[Stored items]

━━━━━━━━

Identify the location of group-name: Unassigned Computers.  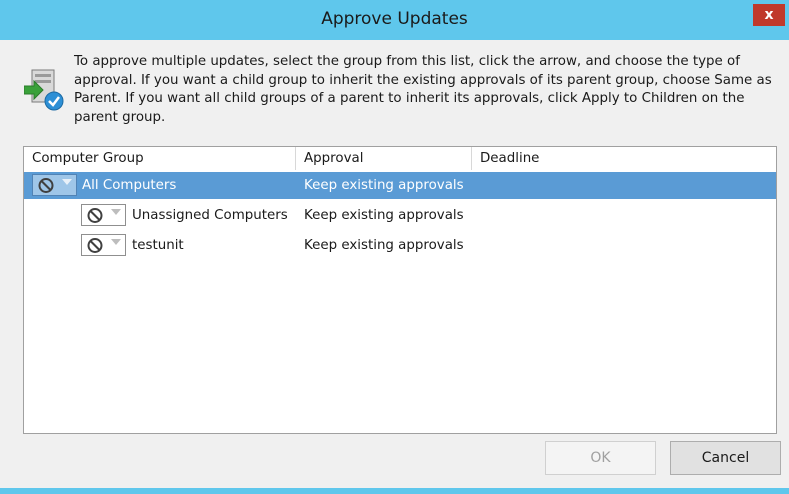
(210, 216).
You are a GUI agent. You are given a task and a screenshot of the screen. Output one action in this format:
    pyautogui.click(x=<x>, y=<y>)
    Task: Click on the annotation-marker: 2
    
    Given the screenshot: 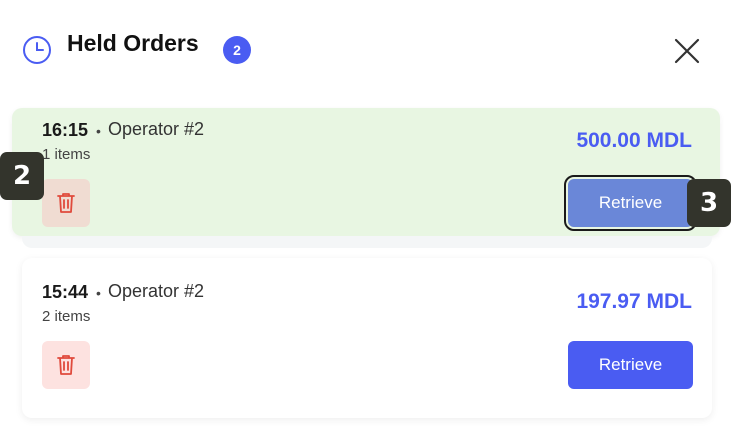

━━━━━━━━

• **Prompt**: Print every line of the listing above without any changes, but leave out the pictures.

• **Task response**:
Identify the location of group-name: Unassigned Computers.  
(210, 216).
You are a GUI agent. You are given a task and a screenshot of the screen. Output one action in this format:
    pyautogui.click(x=<x>, y=<y>)
    Task: Click on the annotation-marker: 2
    
    Given the screenshot: 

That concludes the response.